- _PROBLEM TO SOLVE_
Output consists of the line that contains "Task: Select 韩军梅 participant video tile" plus every later line of the material below, each one duplicated exactly.

::::

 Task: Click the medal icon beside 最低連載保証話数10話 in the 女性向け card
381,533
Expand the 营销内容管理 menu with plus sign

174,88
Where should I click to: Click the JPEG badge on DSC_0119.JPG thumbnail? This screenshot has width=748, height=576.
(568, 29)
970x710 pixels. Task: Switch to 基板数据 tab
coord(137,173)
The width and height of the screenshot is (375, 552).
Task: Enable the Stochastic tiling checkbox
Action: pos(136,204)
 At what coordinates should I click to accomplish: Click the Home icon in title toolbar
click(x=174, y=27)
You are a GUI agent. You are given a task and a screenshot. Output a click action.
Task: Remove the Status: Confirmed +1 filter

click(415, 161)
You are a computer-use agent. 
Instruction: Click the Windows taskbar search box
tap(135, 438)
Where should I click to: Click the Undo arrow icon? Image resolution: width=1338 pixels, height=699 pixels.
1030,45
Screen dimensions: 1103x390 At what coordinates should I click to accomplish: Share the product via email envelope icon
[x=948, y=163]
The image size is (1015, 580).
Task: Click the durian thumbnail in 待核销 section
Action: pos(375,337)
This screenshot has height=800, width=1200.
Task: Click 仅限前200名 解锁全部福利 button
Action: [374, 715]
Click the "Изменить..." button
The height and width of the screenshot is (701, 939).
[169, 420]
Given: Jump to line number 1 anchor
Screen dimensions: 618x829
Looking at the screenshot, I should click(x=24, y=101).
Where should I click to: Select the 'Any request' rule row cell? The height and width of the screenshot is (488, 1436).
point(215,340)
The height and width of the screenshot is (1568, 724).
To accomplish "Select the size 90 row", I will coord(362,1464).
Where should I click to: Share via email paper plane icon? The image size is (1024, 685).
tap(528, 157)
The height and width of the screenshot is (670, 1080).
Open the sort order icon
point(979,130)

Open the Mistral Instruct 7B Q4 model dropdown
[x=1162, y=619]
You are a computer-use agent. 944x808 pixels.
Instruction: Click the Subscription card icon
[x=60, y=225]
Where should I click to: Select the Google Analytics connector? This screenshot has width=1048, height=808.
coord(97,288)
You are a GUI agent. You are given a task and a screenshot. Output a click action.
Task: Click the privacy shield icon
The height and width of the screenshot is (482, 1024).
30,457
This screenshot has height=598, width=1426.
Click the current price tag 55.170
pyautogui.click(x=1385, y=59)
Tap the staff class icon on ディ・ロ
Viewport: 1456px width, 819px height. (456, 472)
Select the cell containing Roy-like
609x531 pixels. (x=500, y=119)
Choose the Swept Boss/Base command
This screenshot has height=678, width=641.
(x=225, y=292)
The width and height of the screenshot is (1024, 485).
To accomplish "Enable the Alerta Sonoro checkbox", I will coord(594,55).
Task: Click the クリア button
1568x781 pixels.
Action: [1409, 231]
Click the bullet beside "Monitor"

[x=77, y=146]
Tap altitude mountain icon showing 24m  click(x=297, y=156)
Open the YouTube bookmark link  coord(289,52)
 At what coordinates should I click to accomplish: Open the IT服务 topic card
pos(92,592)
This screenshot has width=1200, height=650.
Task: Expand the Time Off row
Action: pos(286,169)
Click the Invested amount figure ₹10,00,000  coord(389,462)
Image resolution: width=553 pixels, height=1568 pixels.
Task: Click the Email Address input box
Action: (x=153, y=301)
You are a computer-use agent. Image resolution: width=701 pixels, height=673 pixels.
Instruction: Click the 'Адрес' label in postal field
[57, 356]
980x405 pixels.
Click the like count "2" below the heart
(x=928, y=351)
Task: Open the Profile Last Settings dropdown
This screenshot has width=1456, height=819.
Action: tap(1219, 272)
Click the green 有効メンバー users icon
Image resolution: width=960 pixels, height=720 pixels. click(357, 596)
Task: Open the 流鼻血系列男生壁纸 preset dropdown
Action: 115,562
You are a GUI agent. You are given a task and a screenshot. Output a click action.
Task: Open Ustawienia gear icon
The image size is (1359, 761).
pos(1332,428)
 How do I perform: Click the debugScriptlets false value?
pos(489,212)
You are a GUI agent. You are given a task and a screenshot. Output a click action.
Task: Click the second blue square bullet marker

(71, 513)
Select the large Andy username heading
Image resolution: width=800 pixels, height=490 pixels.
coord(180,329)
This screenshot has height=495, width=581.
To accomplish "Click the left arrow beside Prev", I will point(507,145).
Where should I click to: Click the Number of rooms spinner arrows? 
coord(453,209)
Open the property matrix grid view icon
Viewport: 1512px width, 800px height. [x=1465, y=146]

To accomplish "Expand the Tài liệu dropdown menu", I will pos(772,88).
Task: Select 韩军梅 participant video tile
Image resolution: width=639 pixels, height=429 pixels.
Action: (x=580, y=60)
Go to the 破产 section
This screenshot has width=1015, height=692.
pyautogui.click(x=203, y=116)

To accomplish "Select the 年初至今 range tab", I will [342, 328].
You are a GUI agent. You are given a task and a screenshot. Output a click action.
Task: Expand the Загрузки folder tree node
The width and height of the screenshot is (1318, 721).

::::

- _PROBLEM SOLUTION_
Task: Select 韩军梅 participant video tile
Image resolution: width=639 pixels, height=429 pixels.
Action: (x=580, y=60)
Go to the 破产 section
This screenshot has width=1015, height=692.
pyautogui.click(x=203, y=116)

To accomplish "Select the 年初至今 range tab", I will [342, 328].
You are a GUI agent. You are given a task and a screenshot. Output a click action.
Task: Expand the Загрузки folder tree node
The width and height of the screenshot is (1318, 721).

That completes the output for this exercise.